La actuación de Carolina Alamino destaca sin sobresaltos. No es una interpretación que busque imponerse, sino que se diluye dentro del conjunto. Su personaje funciona como el eje que organiza las tensiones del grupo, aunque nunca logra del todo conducirlo. Las otras actrices orbitan a su alrededor con naturalidad: no se fuerza la camaradería ni se subraya la intensidad. Lo que aflora es una cercanía tejida a través de pequeñas repeticiones, gestos que se inscriben en la piel más que en los diálogos.
Resulta difícil determinar si la película propone una crítica o una celebración. Hay momentos de ironía evidente, una narradora con voz impostada que recita conceptos decoloniales con solemnidad caricaturesca, pero también instantes en los que se percibe una entrega genuina a la imaginería ritual. Lo cierto es que ‘¡Caigan las rosas blancas!’ no busca consolidar una tesis. Sus ideas emergen desde el barro, no desde la retórica. La película parece querer registrar lo que sucede cuando se agota un impulso inicial y lo que queda es solo el movimiento, la necesidad de seguir.
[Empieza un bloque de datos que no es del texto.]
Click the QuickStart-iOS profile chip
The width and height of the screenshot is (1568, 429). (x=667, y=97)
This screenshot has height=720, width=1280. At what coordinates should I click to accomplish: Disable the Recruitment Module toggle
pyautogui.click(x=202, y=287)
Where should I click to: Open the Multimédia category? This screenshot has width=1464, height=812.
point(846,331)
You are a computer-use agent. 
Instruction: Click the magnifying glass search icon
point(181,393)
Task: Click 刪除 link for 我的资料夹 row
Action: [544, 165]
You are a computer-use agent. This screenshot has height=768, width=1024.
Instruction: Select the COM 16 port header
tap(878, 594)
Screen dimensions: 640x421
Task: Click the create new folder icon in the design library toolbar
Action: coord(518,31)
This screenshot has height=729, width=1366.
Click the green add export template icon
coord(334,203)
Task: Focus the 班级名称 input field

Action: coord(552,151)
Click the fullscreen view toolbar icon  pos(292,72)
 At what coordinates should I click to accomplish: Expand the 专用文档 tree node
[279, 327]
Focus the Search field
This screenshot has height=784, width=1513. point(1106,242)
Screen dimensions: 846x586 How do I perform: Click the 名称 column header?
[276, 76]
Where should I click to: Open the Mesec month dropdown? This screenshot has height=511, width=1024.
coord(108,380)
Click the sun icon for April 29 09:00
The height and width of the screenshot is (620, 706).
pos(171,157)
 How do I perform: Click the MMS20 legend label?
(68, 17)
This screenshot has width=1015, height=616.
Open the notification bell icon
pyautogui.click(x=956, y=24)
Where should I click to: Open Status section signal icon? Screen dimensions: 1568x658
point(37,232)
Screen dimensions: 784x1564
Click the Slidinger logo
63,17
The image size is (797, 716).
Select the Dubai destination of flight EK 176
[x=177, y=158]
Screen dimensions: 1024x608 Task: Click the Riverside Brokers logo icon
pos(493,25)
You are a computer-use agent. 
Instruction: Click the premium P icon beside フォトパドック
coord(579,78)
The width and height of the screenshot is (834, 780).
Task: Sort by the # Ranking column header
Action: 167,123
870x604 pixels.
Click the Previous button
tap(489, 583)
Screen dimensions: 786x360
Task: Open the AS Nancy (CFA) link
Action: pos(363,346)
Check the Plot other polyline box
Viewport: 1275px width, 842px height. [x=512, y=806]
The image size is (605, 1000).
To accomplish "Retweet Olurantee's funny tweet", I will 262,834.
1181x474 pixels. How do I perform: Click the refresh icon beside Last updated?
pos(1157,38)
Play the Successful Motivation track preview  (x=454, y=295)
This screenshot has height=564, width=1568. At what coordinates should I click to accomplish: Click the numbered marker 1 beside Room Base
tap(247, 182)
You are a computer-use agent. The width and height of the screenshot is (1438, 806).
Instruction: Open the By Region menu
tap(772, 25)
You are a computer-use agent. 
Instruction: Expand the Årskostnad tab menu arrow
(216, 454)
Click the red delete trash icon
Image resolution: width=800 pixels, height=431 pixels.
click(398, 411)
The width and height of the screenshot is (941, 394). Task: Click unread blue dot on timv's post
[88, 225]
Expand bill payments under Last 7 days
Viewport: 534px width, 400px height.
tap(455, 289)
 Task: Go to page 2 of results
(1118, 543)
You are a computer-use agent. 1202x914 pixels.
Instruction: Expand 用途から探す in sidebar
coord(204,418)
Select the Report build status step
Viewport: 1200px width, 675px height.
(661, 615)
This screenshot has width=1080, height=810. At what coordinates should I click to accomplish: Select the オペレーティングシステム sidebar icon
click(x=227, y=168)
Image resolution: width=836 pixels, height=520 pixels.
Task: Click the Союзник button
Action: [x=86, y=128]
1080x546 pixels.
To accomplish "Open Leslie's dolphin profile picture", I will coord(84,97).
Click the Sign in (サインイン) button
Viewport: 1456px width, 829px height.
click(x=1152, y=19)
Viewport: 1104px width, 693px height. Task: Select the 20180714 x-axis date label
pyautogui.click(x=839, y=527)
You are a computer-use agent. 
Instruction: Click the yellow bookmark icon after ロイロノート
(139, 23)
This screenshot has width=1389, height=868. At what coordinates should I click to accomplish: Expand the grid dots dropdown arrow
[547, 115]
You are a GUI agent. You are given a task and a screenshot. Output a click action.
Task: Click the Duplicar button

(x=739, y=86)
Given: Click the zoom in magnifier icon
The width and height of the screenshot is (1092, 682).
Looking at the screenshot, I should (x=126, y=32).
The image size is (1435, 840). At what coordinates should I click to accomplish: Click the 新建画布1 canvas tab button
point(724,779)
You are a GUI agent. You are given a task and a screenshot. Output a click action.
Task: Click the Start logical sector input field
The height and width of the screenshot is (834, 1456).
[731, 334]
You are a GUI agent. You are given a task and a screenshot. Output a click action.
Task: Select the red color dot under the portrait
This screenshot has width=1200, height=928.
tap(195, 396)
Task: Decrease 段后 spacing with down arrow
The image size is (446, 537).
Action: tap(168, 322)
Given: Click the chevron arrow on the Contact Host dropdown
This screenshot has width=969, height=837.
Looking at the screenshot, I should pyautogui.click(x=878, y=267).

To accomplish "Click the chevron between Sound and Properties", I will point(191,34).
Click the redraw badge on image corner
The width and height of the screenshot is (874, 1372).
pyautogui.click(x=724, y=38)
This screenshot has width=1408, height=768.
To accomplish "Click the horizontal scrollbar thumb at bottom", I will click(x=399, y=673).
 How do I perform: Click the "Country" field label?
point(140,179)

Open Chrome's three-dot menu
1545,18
Albertina Carri filma con el filo oxidado de una cámara que ya no encaja en la industria ni en la vanguardia. Eso, lejos de debilitar su propuesta, la tensiona hacia territorios impuros, difíciles de catalogar. Su obra no propone un manifiesto. Prefiere levantar ruinas habitables, imágenes contaminadas, escenarios que se descomponen mientras son habitados. ‘¡Caigan las rosas blancas!’ no impone una visión, apenas ofrece un territorio por el que deambular.